Hero cinematic stage takes pre vis that was approved and produces the real cinematic shots. These go in the trailer.
Looping key art stage takes a single hero frame from the cinematic and turns it into a loopable animation for store pages, Steam capsules, social headers.
Social cut stage remixes the hero cinematic into a 15 second vertical edit for TikTok and Shorts.

Model picks by stage
Wan 2.7 at $0.10 per second for pre vis. Quality is fine for internal reference, pricing lets you iterate on blocking without anxiety. Text to video works here because the output is a sketch, not the final.
Veo 3.1 at $0.40 per second for hero cinematics. This is where you spend. Two to four shots at 6 to 8 seconds each, $2 to $4 per shot. These are your trailer keepers.
Pixverse v6 starting at $0.03/sec (360p no audio, scaling to $0.12/sec for 1080p with audio) for looping key art. Feed the hero frame as an image to video seed and generate a 4 second loop. Pennies per capsule.
Seedance 2.0 with unit based billing for social cuts. Unit pricing works well when you need to generate 3 or 4 variants for different platforms.

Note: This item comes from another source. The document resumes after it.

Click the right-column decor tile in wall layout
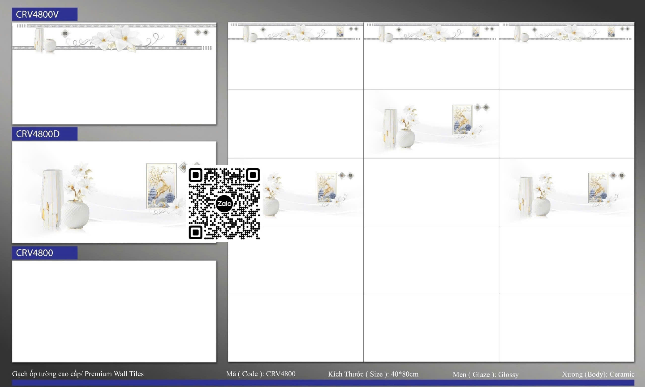The height and width of the screenshot is (387, 645). tap(567, 192)
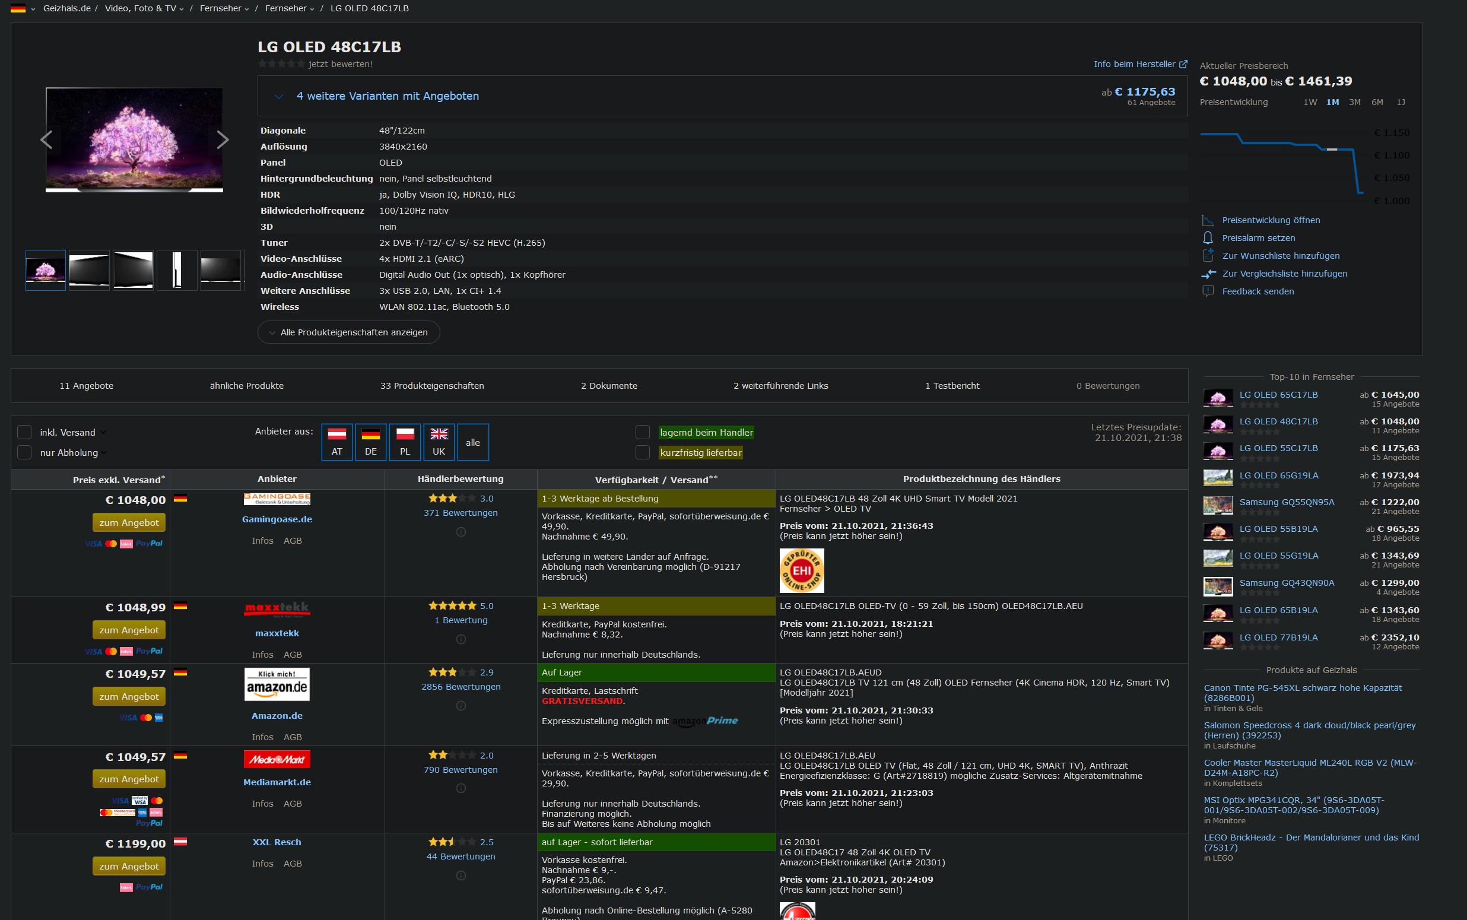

Prompting for visual identity
Lock a style phrase and use it in every prompt. Something like "stylized stealth noir, desaturated palette with neon accents, soft volumetric lighting, slight anamorphic lens distortion". This phrase goes at the start of every prompt across all five stages.
Maintain a character reference image set. Even if your character model is not final, a single concept render used as i2v reference across every hero shot gives you consistency the text prompt cannot.
Environment references matter as much as characters. If your game is set in a specific visual world, a mood board of three locations fed as image references produces output that matches your art direction instead of generic AI fantasy.
Budget for a trailer
A typical indie game trailer cycle might include 6 pre vis shots, 4 hero cinematics, 5 key art loops, and 3 social cuts.
Pre vis: 6 x 5s Wan 2.7 = $3.00. Hero: 4 x 8s Veo 3.1 = $12.80. Key art: 5 x 4s Pixverse at 360p no audio = $0.60 (5 x 4 x $0.03). Social: 3 cuts Seedance 2.0 unit based ~$1.50. Total around $17.90 before iteration, expect $40 to $60 with revisions.

Common failure mode
The biggest failure is trying to use AI for in game assets instead of just for marketing and cinematic pieces. AI video does not slot into a real time engine pipeline. It is a render output, not a material. Use it for the stuff that ships as video, keep your in game visuals in your engine.
The second failure is skipping pre vis. Teams try to jump straight to hero cinematics and end up spending Veo budget on shots that do not serve the story. Pre vis at Wan pricing is cheap. It tells you which shots are worth the Veo investment. Skip it and you will spend 3x what you needed to.
The last thing to watch is character face consistency across shots. Always i2v for character features, never pure text to video. Faces are the tell that separates "this looks like a real studio made it" from "this is clearly AI". Image references solve it. Text prompts do not.